The terms “branch” and “trunk” follow the standard nomenclature introduced in the DeepONet literature. The branch network encodes functional inputs or conditioning variables (here, the initial condition $u_0$), while the trunk network (typically smaller) operates on space and time $(x, t)$. I do not keep to these strict definitions here; the rate constant $\kappa$ and the ambient temperature $T_s$ are fed directly into the trunk network alongside $x$ and $t$. I think the important distinction is point-wise conditioning (trunk) versus global conditioning (branch), not conditioning versus physics.

Figure 2: Branch-MLP versus Conv-Branch network architectures for the embedding approach.

Let’s delve deeper into the branch network. It’s input (the initial condition) contains a lot of spatial dependence. In this way, it shares many of the characteristics of images. Images are also mostly smooth except for sharp lines or corners. This observation has led SciML researchers to use convolutional layers in the branch network. They use it all the time, but somehow rarely seem to mention it in their writings. Convolutions exploit locality, making them have a much more natural inductive bias for processing functions than fully connected layers. Convolutional layers are forced to interpret neighboring inputs as points that are close in physical space, which is exactly what we need. For an MLP, adjacent input neurons are just that: fully independent.

Indeed, let’s see what happens when we refine the spatial discretization from $N$ points to $2N$. The MLP input layer needs to double in size, meaning twice as many weights and biases in the first layer. In fact, the number of neurons in the subsequent layers will likely need to increase somewhat too to avoid compressing all spatial information in the first layer. On the other hand, convolutions layers do not need to get bigger because they only use local operations - they don’t care whether the input has grid size $\Delta x$ or $\Delta x / 2$. The MLP approach may work sufficiently well when the number of grid points is small - like in the current example - but there will come a point when scaling favors convolutions.

Convolutional Layers are Essential for Functions It took me a few days to fully appreciate how important convolutional networks are for processing functions.
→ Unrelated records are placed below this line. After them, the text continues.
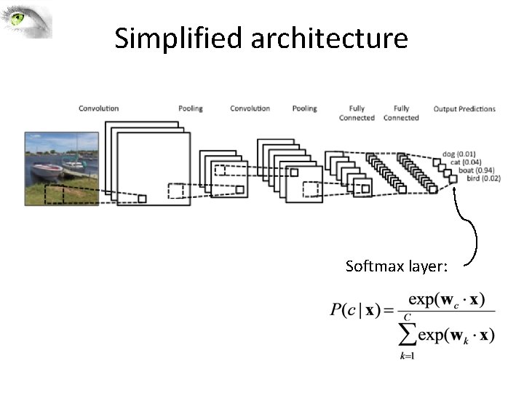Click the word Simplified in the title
178,38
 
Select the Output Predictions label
464,109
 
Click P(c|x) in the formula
354,310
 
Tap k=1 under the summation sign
408,356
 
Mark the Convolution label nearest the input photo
98,109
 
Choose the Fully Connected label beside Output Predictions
401,113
Don’t get me wrong, plain MLPs work on discretized initial conditions, they work well for $N=51$, but this setup is fundamentally misaligned with the structure of the data. Convolutional networks provide much better inductive bias. I make this point concrete below using the heat equation as a running example.

Branch-MLP + Trunk-MLP Let’s start from the same trunk network structure as last time, a simple neural network with four hidden layers and 64 neurons / features per layer. The inputs are $(x, t, \log \kappa, T_s)$. All these inputs are normalized to improve training. In the baseline branch approach, the initial condition $u_0(x)$ (also normalized to make dimensionless) is fed directly into a fully connected branch network

\[u_0 \in \mathbb{R}^{51} \longrightarrow z \in \mathbb{R}^q\]
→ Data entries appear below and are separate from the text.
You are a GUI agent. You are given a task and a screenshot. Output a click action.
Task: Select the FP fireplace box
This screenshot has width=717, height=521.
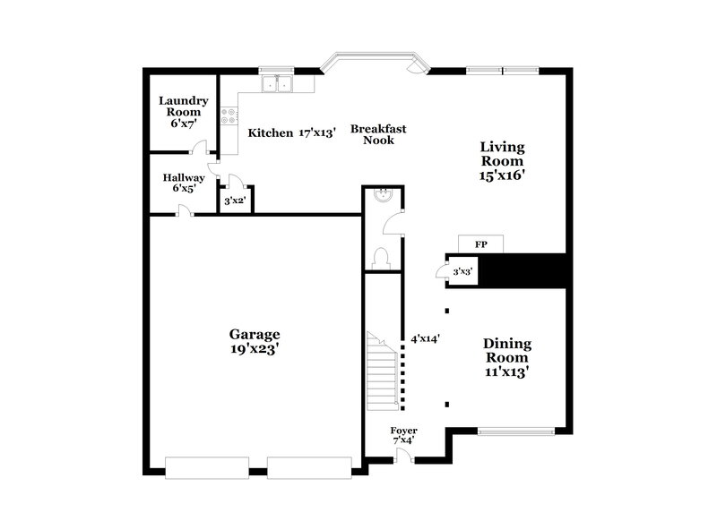(480, 243)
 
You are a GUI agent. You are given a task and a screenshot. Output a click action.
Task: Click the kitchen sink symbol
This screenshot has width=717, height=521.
(278, 84)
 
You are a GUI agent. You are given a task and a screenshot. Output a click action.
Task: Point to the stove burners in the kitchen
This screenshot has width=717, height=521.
(229, 115)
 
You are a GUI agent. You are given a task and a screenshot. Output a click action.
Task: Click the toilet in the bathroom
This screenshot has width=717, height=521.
(382, 258)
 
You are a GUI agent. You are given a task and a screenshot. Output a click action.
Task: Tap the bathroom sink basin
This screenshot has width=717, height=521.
(383, 195)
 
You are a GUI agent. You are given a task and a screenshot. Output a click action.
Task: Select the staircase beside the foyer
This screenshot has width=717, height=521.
(383, 372)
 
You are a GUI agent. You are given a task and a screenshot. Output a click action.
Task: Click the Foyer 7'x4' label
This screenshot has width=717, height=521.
(403, 435)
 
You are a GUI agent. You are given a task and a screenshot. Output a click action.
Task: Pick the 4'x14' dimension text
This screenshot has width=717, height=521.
(424, 339)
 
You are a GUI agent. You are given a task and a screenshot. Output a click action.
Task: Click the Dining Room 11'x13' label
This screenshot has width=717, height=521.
(507, 356)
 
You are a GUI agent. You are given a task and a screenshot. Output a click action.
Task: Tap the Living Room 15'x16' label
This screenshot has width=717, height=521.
(502, 161)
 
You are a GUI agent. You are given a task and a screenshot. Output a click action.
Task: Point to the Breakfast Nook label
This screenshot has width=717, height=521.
(377, 134)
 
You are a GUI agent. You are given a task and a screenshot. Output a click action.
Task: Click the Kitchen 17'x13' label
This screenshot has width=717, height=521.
(291, 132)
with $q = 32$. After passing $z$ through a LayerNorm, this lower-dimensional embedding is then concatenated to the four original inputs, i.e. $(x, t, \log \kappa, T_s, z)$ and passed to the trunk network

\[(x, t, \log \kappa, T_s, z) \longrightarrow T(x, t)\]
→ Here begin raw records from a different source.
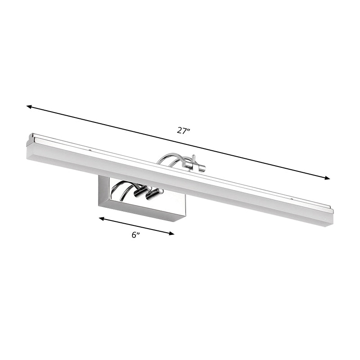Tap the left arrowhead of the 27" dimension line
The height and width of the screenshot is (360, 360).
pos(29,107)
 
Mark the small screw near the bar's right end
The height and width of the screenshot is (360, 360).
pos(292,198)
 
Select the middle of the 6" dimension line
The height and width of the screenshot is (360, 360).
pos(137,226)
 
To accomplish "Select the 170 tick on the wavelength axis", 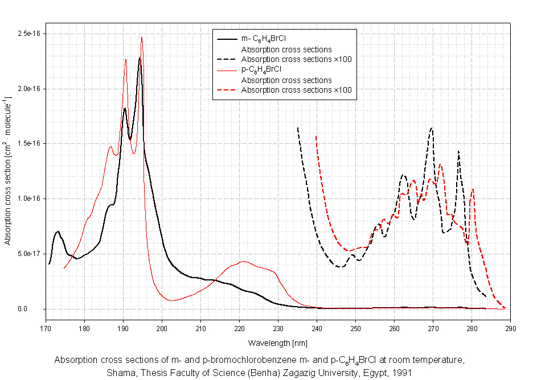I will pyautogui.click(x=46, y=329).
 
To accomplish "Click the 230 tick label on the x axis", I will pyautogui.click(x=278, y=329).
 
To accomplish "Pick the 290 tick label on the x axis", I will pyautogui.click(x=510, y=329).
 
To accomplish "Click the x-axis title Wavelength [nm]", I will pyautogui.click(x=277, y=343).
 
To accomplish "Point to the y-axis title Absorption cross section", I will pyautogui.click(x=8, y=171).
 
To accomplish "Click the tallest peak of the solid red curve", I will pyautogui.click(x=142, y=38).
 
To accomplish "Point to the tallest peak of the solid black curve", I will pyautogui.click(x=140, y=58).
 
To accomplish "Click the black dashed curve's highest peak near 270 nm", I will pyautogui.click(x=432, y=128).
Combined, the trunk network has 36 inputs (4 + 32).

Convolutional Branch Network In the convolutional approach, each linear layer is replaced by a convolutional layer that uses a small local filter ( with a typical kernel of size $3$, $5$ or $7$ - we use $5$ ) to process the data. Per ‘channel’, the convolutional layer only needs to learn $5$ parameters (ignoring the bias). As a result, convolutions are much more parameter efficient! This efficiency is enabled by enforcing physical continuity, an underappreciated point.

However, learning one convolution kernel (also known as a channel) is hardly enough to process random input functions. We use $32$ channels and a total of $8$ back-to-back convolution layers in our Conv-Branch setup. The total ‘width’ of the network is $5 \times 8$ (kernel size x number of layers), meaning every point can see 40 neighbors after 8 layers - enough the process the full physical field ($40 \approx 51$ grid points). At the end of these convolution layers, the output has shape $(B, 32, 51)$ and we use average pooling to reduce this to $(B, 32)$ before passing to the trunk (with another LayerNorm).

For comparison, the branch-MLP approach uses 32,865 trainable parameters, while the Conv-Branch setups use 50,413 trainable parameters. Figure 1 shows both architectures.

Both neural networks are trained using the Adam optimizer with an initial learning rate of $10^{-4}$, which is kept constant over $1000$ epochs. Afterwards, the learning rate is decreased gradually to $10^{-6}$ using a cosine annealing scheduler over $10,000$ epochs. During training, we keep track of the loss, loss gradient, validation loss and the root mean-squared error (RMS). The RMS is a metric for how much of the physics the network has learned. I highly recommend checking out my previous post here for explicit formulas of the loss, RMS and neural network network output.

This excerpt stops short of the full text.